Introductory remarks by Alla Rogers, August 28, 2025
Welcome everyone. We are here as part of a call to action to Hold The Light for Ukraine and for one another as individuals living together as a shared humanity on this Earth.
I am here to provide a little context about Ukrainian women and the forging of female self identity in modern-day Ukraine. Let’s now jump back in time.
In the study of anthropology and archaeology, findings show that women on the lands of modern-day Ukraine were influential figures in their communities, contributing to hunting and gathering as well as fashioning complex crafts like pottery, and textiles. Many prehistoric cultures of the region were matriarchal, organized around female lineages.
The Stone Age Inhabitants of Ukraine were Neanderthals. After Modern humans arrives around 40,000 BC, women played significant and active roles as hunters, that included big games, as skilled artisans and were revered in symbolic references to female power in ritualistic female figurines used in fertility rites and magic. In the Copper Age, 6000-2750 BC in which Ukraine enjoyed the Trypillian culture, women were heads of households and central to family and community life. Women managed agricultural work, while men hunted and tended livestock.

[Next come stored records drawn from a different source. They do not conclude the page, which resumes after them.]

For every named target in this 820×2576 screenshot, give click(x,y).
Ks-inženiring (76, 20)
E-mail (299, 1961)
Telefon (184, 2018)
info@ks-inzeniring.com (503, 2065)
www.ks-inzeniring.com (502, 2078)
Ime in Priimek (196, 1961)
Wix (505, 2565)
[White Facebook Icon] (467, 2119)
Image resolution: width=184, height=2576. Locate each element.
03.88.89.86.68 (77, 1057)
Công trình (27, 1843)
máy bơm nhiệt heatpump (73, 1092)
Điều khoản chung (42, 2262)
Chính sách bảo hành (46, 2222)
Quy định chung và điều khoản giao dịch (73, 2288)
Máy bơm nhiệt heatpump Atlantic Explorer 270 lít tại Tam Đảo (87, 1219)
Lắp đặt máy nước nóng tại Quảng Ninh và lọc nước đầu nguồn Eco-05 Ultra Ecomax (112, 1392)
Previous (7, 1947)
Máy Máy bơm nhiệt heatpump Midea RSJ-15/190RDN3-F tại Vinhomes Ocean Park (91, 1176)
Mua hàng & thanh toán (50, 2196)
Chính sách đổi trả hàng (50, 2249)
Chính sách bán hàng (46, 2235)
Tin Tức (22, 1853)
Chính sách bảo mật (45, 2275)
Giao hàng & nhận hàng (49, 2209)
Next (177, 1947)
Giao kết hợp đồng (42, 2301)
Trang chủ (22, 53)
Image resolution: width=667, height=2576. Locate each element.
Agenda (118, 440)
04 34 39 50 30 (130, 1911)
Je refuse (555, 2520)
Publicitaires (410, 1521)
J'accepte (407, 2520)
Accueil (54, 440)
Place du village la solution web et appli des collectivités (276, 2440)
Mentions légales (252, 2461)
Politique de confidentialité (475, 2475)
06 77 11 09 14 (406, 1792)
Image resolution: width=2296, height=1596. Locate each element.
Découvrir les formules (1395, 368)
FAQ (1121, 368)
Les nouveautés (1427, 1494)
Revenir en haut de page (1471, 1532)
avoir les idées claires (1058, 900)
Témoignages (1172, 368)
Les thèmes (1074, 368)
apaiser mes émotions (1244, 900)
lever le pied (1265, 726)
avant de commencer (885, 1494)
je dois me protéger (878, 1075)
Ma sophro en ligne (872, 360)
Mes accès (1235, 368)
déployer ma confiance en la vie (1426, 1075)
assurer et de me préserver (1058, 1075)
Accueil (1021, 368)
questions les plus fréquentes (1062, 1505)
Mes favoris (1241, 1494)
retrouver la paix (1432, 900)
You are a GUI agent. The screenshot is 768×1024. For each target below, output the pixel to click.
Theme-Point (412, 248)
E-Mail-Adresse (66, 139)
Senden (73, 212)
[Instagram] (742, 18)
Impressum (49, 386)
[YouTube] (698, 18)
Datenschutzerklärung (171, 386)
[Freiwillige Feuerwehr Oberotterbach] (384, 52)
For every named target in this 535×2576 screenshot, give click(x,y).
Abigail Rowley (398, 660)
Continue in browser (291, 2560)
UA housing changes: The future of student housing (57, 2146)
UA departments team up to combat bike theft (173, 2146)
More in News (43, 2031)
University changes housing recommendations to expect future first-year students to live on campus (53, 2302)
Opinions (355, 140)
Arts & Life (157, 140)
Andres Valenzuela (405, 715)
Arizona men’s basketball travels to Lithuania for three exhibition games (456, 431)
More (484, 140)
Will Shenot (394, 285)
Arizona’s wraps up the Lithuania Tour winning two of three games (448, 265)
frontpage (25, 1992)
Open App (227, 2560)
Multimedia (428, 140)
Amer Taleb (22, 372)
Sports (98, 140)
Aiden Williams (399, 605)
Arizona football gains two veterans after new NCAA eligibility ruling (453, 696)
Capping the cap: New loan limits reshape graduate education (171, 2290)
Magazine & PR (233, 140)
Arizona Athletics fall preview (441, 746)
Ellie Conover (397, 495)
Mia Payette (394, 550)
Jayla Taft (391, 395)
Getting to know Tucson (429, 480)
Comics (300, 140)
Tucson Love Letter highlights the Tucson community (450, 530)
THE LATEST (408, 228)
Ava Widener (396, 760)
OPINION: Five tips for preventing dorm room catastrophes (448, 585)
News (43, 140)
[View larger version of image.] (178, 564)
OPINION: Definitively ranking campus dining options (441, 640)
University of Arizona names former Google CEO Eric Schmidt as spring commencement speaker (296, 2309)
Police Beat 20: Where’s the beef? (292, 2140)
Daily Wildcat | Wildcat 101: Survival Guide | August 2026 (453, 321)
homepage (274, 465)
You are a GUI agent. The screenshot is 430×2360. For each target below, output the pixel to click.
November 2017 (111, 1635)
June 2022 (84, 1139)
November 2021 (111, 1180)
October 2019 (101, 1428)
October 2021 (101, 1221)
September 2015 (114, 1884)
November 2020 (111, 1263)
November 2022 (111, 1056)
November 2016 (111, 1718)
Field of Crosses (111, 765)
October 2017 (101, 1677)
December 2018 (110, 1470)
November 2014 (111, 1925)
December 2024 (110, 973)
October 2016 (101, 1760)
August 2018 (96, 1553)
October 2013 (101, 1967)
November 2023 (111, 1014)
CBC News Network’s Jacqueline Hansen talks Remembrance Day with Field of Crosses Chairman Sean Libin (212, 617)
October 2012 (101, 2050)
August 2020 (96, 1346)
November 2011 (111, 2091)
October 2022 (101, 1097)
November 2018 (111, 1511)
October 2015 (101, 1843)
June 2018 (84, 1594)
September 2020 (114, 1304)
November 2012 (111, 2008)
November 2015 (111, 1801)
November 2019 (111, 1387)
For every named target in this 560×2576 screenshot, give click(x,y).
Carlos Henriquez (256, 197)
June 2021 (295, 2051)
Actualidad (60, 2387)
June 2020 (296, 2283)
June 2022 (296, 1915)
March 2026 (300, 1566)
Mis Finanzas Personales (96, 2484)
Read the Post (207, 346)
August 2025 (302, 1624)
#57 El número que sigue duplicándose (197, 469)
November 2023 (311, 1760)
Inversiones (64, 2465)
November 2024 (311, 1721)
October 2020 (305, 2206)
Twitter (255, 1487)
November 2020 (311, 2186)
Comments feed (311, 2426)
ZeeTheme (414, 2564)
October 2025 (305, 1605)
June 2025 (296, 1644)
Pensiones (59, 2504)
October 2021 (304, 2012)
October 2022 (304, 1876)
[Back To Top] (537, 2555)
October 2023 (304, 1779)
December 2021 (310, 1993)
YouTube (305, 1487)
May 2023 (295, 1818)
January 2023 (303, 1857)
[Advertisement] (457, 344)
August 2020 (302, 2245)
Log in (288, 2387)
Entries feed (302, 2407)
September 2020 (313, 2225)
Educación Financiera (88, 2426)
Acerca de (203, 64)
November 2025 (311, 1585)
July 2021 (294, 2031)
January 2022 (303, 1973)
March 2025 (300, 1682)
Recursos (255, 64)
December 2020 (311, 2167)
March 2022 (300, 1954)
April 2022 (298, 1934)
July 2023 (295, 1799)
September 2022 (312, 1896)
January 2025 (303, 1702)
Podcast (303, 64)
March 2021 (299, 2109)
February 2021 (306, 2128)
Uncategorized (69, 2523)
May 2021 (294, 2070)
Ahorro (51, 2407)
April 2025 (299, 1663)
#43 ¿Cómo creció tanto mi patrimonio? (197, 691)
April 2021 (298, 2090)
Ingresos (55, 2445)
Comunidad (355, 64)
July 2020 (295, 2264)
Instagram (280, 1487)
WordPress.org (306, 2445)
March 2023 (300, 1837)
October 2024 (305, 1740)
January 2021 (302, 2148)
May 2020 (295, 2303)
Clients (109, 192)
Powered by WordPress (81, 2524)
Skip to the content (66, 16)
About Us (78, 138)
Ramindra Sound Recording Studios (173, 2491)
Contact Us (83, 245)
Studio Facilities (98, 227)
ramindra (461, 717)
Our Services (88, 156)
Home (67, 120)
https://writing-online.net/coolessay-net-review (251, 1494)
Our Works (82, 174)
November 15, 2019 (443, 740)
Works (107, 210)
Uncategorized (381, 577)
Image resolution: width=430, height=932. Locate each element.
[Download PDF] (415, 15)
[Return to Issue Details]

Later after the Trypillian culture faded around 2400 yrs ago, recently graves of female Scythian warriors were found in Ukraine buried with weapons and battle gear suggesting that women held high status combat roles similar to the Amazons the Greeks described. They adorned themselves and their horses in gold. Artifacts can be seen in Ukraine’s Vault Museum in Kyiv

Curator and artist Alla Rogers
Fast forward to ancient Kyivan Rus, 10th C AD, women on the geographic territory of today’s Ukraine enjoyed thousands of years of agency, self actualization and self determination that resulted in a cultural veneration of female power, fertility, magic, artistry and industry. In the Christian Era that ensued, all of this evolutionary knowledge was inserted into a patriarchal system that unlike Western Europe, never legally recognized women as chattel or property. They were the head of the Home. the Culture Keeper, and The Ritual Practitioner, as well as midwives and healers. In Ukrainian Medieval Rus, women owned property and they owned and contro;;ed their dowries. As widows, they did not require male guardianship. They enjoyed the right to inherit property and control it.
They had the right of refusal or negotiated consent in public, as marriages were arranged by parents. Some early female rulers of Rus, Princess Olha, introduced a systematized form of taxation rather than paying tribute. Female rulers were literate as well as fierce warriors and defenders of their nation’s interests. Princess Anna of Kyiv married King Henry I of France in 1051. She served as Queen, co-ruler and regent and their Son Phillip I became King of France. His progeny became the ruling dynasties of Europe.
During the era of the Ukrainian Hetmanate, the Kozak era that began emerging in the 15th C, and its destruction by the Russian Tsar in 1776, this para-military Kozak, Christian knighthood, founded on democratic principals with a carefully defined distribution of skills and leadership hierarchy, could not have survived without the participation and support of women. The Kozaks were a defensive force, protecting the vast open borderlands from attack and invasion. While they planned and participated in warfare away from their homes and families, women managed everything until their return.
In the Soviet era legal equality for women was proclaimed by the state with guaranteed access to education, equal pay and maternity benefits. However, women were underrepresented in top leadership positions as a clear reflection of the remaining patriarchal mindset where power was exercised.
Following Ukraine’s independence in 1991, statistics demonstrate that women’s political representation and economic equality initially declined but is steadily improving. Since 1991 women have been active and vital in national protest movements and volunteering, demonstrating a strong tradition of activism. In today’s defense against Russian occupation, more than 40,000 women serve in medical support and combat positions. There is no mandatory conscription of females in Ukraine. There is a legal requirement under law to register if you have training as a medical professional.
So what conclusions can we make from this broad brush sketch of female self identity in Ukraine?
Ukrainian women are capable, strong, resilient, intelligent and fierce. Their model throughout time has been as: the birther of life, the handmaiden of nature, the partner, the keeper of traditions, the healer, the artist, the magician, a manifestation of the Great Female in nature.